Sebuah sekolah yang terletak di dusun Tandairotu, desa Katikuluku, Kecamatan
Matawai La Pawu. Suka tidak suka, saya harus membaur dengan lingkungan yang
sangat jauh berbeda dibandingkan dengan kota dan kehidupan serta kebiasaan yang
masih kental dengan adat istiadat di pedalaman Sumba Timur. Alhamdulillah, saya
mampu beradaptasi dengan semua itu, bahkan dengan binatang-binatang disana.

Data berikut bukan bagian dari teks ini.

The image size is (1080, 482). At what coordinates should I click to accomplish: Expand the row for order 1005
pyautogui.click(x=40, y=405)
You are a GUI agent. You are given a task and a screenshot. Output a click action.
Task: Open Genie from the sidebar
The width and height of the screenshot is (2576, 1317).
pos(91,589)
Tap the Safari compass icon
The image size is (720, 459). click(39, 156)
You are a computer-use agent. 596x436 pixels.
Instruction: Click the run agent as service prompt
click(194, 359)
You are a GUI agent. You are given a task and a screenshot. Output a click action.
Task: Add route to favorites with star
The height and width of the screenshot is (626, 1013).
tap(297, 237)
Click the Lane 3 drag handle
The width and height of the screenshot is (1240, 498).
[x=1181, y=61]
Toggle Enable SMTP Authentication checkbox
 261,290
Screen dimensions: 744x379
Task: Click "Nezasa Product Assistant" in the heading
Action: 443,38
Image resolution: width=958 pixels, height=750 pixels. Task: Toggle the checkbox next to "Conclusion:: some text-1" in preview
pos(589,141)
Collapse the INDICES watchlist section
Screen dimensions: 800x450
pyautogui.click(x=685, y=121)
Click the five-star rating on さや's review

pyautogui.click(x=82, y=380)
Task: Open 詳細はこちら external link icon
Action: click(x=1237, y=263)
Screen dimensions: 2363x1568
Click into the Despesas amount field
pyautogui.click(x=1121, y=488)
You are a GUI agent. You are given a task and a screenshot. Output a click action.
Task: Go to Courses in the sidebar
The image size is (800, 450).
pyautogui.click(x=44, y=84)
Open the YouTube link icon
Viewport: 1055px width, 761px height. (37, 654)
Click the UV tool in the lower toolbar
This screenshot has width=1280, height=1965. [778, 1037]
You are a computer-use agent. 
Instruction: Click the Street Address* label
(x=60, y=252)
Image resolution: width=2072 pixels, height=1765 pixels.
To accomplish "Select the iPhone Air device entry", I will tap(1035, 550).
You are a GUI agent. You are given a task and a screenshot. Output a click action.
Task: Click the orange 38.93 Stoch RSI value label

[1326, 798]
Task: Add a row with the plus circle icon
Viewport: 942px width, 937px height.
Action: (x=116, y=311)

Setiap harinya, saya melihat
banyak binatang peliharaan dan binatang ternak diarea tempat tugas, seperti
anjing, ayam, babi, kambing, kuda, sapi, kerbau, burung gagak, kelabang,
belatung, ulat kaki seribu, ulat. Sebelumnya binatang tersebut memang jarang terlihat
diarea kampung halaman saya kecuali ketika saya pergi ke kebun binatang dan
taman safari. Awalnya melihat mereka, saya sangat takut dan tidak mau mendekat
karena saya sangat jijik dengan semua binatang. Lambat laun, akhirnya saya
sudah terbiasa dengan keberadaan mereka, misalnya anjing yang berkeliaran bebas
di sekitar mess dan sekolah. Bahkan ada satu anjing yang bernama Boy yang
selalu patuh dan mendengarkan perintah saya. Setiap saya ke kelas untuk
mengejar dia selalu menemani di dalam kelas, entah dia sedang duduk manis
ataupun tidur di samping meja guru. Ketika pulang sekolah dia membuntuhi saya
menuju mess. Ketika saya jalan-jalan di sekitar tempat tugas, dia sering
mengantarkan saya sampai tempat tujuan bahkan menjaga saya dari hewan lain
terutama anjing-anjing tetangga yang sering menggong-gong bila ada orang baru
yang lewat. Terkadang saya juga sedikit jengkel dengan beberapa anjing
disekitar tempat tugas, karena beberapa dari mereka suka menyium dan menjilat
barang-barang saya, dari peralatan dapur hingga pakaian yang saya gunakan, dan
mau tidak mau saya harus mensucikan najis dari anjing tersebut.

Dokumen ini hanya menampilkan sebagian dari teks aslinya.